Backslash est très heureuse d'annoncer la nouvelle exposition de l'artiste français Rero dont les recherches se sont enrichies ces dernières années à travers ses résidences aux Etats-Unis et en Amérique du Sud. Trois ans après sa dernière exposition à la galerie, il choisit de nommer sa nouvelle proposition IBID., abréviation du latin ibidem pour « même endroit », afin d’exprimer sa volonté de retourner dans un espace réel déjà investi. Cependant, au lieu de rayer ce mot d’un trait épais, comme à son accoutumée, il décide de le raturer par l’aphorisme ÉPUISEMENT DES IDÉAUX et questionne ainsi les archétypes de perfection que notre esprit peut concevoir indépendamment de la réalité. Pour Rero, cette nouvelle exposition met en exergue notre volonté et/ou notre nécessité d’entamer une phase de transition dans une attitude plus pragmatique, en empruntant différentes voies alternatives qui pourraient nous rapprocher de nos idéaux tout en évitant l’affaiblissement.
L'exposition présente un résumé de l'ensemble des recherches de Rero de ces dernières années à travers le continent américain, notamment à Rio de Janeiro, dans la Candelaria de Bogota, mais aussi en Californie. Chacun des ensembles d'œuvres questionne l'un de nos idéaux, qu'il soit culturel, déterministe, politique, social, financier, virtuel, mais aussi tout simplement humain ; ce que l’on souhaiterait idéalement suivre, à l’image de Kallipolis, la cité idéale que décrivait Platon dans La République.
Notre idéal virtuel et notre rapport au numérique sont définis par une installation immersive, au rez-de-chaussée, sur le thème de F.O.M.O. (acronyme de Fear Of Missing Out). La peur de manquer quelque chose est une sorte d'anxiété sociale, celle de manquer une nouvelle importante ou un autre événement quelconque donnant une occasion d'interagir socialement et affectant particulièrement la concentration des jeunes mais qui pertube également les différentes générations.
Notre idéal sociétal s'inspire du film Fahrenheit 451 de François Truffaut, tiré de la nouvelle de Ray Bradbury, et propose une série de livres brûlés enfermés sous résine abordant le thème de la censure et l’autocensure, référence au code d'erreur 451 d'une page web inaccessible pour des raisons d'ordre légale.
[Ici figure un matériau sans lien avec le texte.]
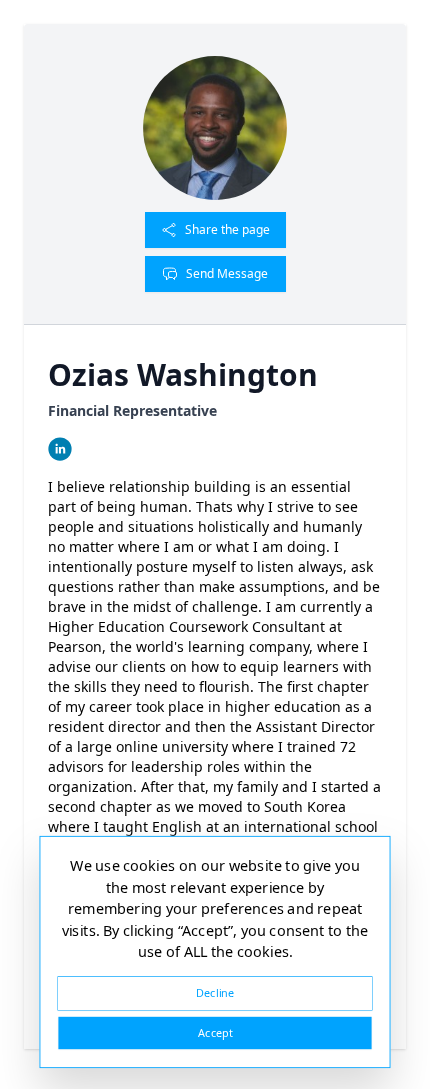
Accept (215, 1032)
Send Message (227, 273)
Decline (215, 992)
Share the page (227, 229)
Le nombre 451 est la température en degrés Fahrenheit à laquelle le papier s'enflamme sans besoin d'une flamme extérieure.
Notre idéal financier est remis en question par l'intervention de Rero sur des billets de monnaie locale, notamment la livre de Brixton, à l'effigie de David Bowie, déjà en circulation à Londres, soulignant ainsi les choix alternatifs envisageables dans nos échanges financiers.
Notre idéal politique est présenté par une installation de cerfs-volants fabriqués à Rio de Janeiro, engins utilisés dans les favelas afin de prévenir de l'arrivée des forces de l'ordre mais aussi moyen pour les membres d'une communauté de régler leurs différents en s'affrontant par ces « armes ».
Notre idéal déterministe est défini par une série de toiles dont les expressions suivent le précepte de double contrainte (double bind) défini par Paul Watzlawick, membre fondateur de l'Ecole de Palo Alto, qui proposait comme exemple pour illustrer ce concept un panneau autoroutier indiquant « ignorez ce panneau ». Rero tente ici d'activer les propres ressources de tout un chacun à digérer et à se démarquer de ce qui nous est imposé.
Avec cette série d'œuvres et toujours avec humour, Rero attire notre attention sur le changement de société imminent dont nous pourrions prendre les commandes, notamment par des voies alternatives, thème principal de l'exposition. Il veut mettre en évidence les limites de notre système vieillissant qui ne sclérose pas seulement notre réalité mais également nos idéaux.
Une monographie, de 230 p., en édition limitée et signée de 150 ex., regroupant les recherches de Rero sur les dix dernières années, est publiée à l'occasion de l'exposition.
Le travail de Rero a été exposé dans de nombreuses institutions, notamment au Centre Pompidou, au Grand Palais à Paris, au MAC/VAL, au MAC de Bogota ou à la Caixa Cultural de Rio de Janeiro, Sao Paulo et Brasilia.